The Reserve Bank appears worried by the lift in inflation expectations. If consumers and businesses start to base decisions on higher rates of inflation like 5 per cent (5.3 per cent according to the latest ANZ/Roy Morgan consumer confidence data) rather than 2 or 3 per cent, then there is a risk of inflation becoming locked in at a higher level. Once the inflation horse has bolted, it’s harder to get it back in the stalls. So the Reserve Bank has embraced a combination of rate hikes and ‘jawboning’ to bring the inflation rate back into the target band.

The assessment

With inflation higher than it expected, the Reserve Bank says now is the right time to begin withdrawing some of the extraordinary monetary stimulus.

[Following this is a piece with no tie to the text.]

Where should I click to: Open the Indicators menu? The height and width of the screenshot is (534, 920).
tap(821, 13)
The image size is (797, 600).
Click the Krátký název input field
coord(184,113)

Despite the likelihood of rate increases over the next year, the RBA says that the outlook for the economy remains positive and expects the jobless rate to hit a 50-year low of 3.5 per cent in early 2023. Of particular importance the RBA says: “Macroeconomic policy settings remain supportive of growth and national income is being boosted by higher commodity prices.”

The Reserve Bank had previously said that it would wait for evidence of higher wage growth before lifting rates. The evidence was expected to come from the Wage Price Index (to be released on May 18). But the RBA said it has indeed received the wages evidence, but rather from its ‘business liaison’ programme: “the more timely evidence from liaison and business surveys is that larger wage increases are now occurring in many private-sector firms.” The most recent NAB business survey showed that annual labour costs grew at 2.7 per cent in the March quarter of 2022, a series high.

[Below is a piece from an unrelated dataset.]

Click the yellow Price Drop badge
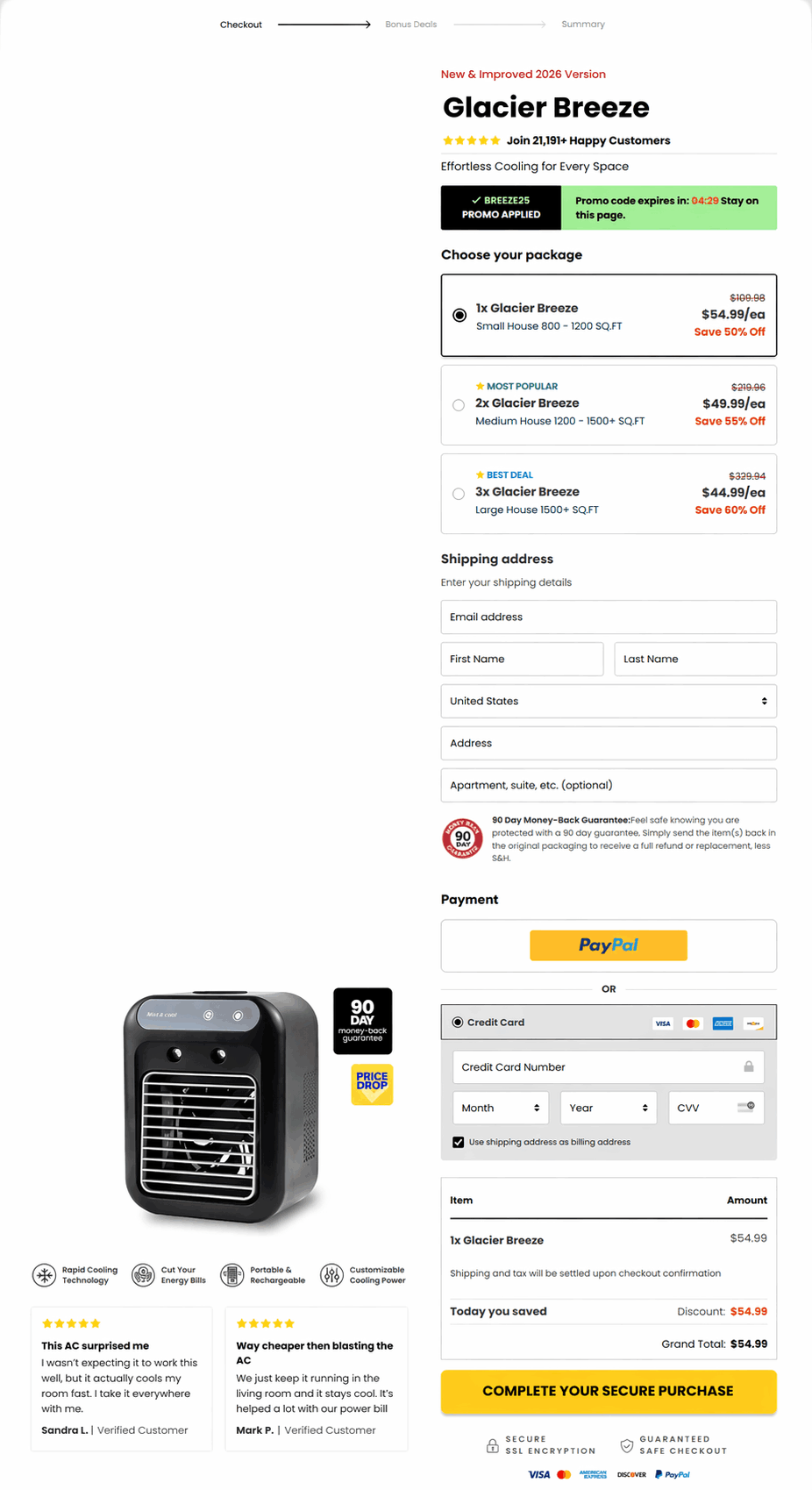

Perspectives on interest rates

The RBA lifted the cash rate by 0.25 percentage points to 0.35 per cent. This is the first rate change in 16 consecutive Board meetings. The RBA last cut the cash rate from 0.25 per cent to 0.10 per cent on November 3, 2020. The last time the RBA lifted the cash rate was November 2, 2010 – up from 4.50 per cent to 4.75 per cent. Before the Covid-19 health and economic crises, the official cash rate was 0.75 per cent on February 5, 2020.

Implications

The RBA says that it “is committed to doing what is necessary to ensure that inflation in Australia returns to target over time.” This indicates that the RBA has become more ‘hawkish’ and will use a combination of ‘jawboning’ and interest rate hikes to ensure that inflation target returns to the 2-3 per cent target band.

Before the pandemic, the cash rate was 0.75 per cent. Even with today’s rate hike, the cash rate is still less than half the pre-pandemic levels.